ACE is one of the Scientific Committee on Antarctic Research (SCAR) Science Programs since 2004. ACE is an international research initiative to study the climate and glacial history of Antarctica through palaeoclimate and ice-sheet modelling investigations, purposefully integrated with geological evidence for past changes.

The Antarctic ice sheet has existed, according to many researchers, for approximately 35 million years, but it has fluctuated considerably and has been one of the major driving forces for changes in global sea level and climate throughout the Cenozoic Era. The spatial scale and temporal pattern of these fluctuations has, however, been the subject of considerable debate. Determination of the scale and rapidity of the response of large ice masses to climatic forcing is of vital importance, because ice-volume variations lead to changing global sea levels on a scale of tens of metres or more. It is thus important to assess the stability of the cryosphere under a warming climate (IPCC 2001), particularly as ice-core records have yielded evidence of a strong correlation between CO2 in the atmosphere and palaeotemperatures. This concern is justified when CO2 levels are compared with those of the past. Since Antarctica is a major driver of Earth's climate and sea level, much effort has been expended in deriving models of its behaviour. Some of these models have been successfully validated against modern conditions. Modelling the past record of ice-sheet behaviour in response to changes in climate (inferred from sedimentary facies and seismic data), palaeoceanographic conditions (inferred from palaeoecology and proxy ocean climate indicators) and palaeogeography (as recorded in landscape evolution) is the next step.

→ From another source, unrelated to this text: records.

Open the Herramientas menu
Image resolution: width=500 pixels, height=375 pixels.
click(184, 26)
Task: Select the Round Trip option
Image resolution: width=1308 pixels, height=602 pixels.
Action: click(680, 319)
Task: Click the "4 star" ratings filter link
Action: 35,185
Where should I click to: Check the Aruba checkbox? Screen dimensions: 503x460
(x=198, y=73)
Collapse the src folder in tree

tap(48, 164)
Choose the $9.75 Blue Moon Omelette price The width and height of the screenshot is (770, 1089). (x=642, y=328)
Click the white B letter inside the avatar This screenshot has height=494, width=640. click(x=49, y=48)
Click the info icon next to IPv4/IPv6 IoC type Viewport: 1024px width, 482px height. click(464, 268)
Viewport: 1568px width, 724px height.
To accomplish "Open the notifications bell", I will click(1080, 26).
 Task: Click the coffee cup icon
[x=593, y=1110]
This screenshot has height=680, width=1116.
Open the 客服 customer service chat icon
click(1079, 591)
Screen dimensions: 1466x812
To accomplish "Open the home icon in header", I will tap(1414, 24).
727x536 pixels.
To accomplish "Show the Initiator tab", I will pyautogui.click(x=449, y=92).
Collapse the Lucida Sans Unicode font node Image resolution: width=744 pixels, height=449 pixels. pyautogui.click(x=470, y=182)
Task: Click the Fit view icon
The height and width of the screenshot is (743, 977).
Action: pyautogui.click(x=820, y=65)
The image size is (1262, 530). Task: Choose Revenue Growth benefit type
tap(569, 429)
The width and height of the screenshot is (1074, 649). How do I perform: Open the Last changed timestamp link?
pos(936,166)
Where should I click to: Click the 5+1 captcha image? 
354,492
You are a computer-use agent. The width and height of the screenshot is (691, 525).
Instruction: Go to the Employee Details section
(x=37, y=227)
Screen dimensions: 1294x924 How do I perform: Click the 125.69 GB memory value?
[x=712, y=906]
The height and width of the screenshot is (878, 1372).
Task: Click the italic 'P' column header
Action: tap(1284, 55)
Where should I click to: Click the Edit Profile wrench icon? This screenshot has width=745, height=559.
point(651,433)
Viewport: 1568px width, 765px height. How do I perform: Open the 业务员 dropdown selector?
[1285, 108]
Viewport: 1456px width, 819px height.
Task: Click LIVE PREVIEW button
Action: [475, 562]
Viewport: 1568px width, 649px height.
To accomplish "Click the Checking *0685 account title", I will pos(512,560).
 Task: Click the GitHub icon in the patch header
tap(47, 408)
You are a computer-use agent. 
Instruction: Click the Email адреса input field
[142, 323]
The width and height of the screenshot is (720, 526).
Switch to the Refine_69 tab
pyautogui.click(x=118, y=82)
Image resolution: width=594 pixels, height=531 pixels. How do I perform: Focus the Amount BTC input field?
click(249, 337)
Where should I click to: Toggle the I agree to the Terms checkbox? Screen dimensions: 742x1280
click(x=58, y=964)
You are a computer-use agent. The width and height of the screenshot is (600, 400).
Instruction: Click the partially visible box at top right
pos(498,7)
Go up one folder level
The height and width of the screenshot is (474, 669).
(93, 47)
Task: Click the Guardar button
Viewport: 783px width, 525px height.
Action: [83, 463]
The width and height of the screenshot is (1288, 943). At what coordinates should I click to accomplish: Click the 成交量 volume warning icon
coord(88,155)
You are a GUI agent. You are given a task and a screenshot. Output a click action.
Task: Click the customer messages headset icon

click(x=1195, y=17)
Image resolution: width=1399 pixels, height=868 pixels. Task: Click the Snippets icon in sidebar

The ACE programme aims to facilitate research in the broad area of Antarctic climate evolution. The programme will link geophysical surveys and geological studies on and around the Antarctic continent with ice-sheet and climate modelling studies. These studies are designed to investigate climate and ice sheet behaviour in both the recent and distant geologic past, including times when global temperature was several degrees warmer than today. The ACE science plan depends on a range of regional field programmes. Some of these have been completed, are now in progress, or are still in the planning stage. Examples of programmes from which data useful for ACE research will be collected include: Ocean Drilling Program Legs 178 and 188 (1997, 2000); Cape Roberts Project (1997-1999); ANDRILL (2002-2008); SHALDRIL; SALE; IMAGES (2003-2006).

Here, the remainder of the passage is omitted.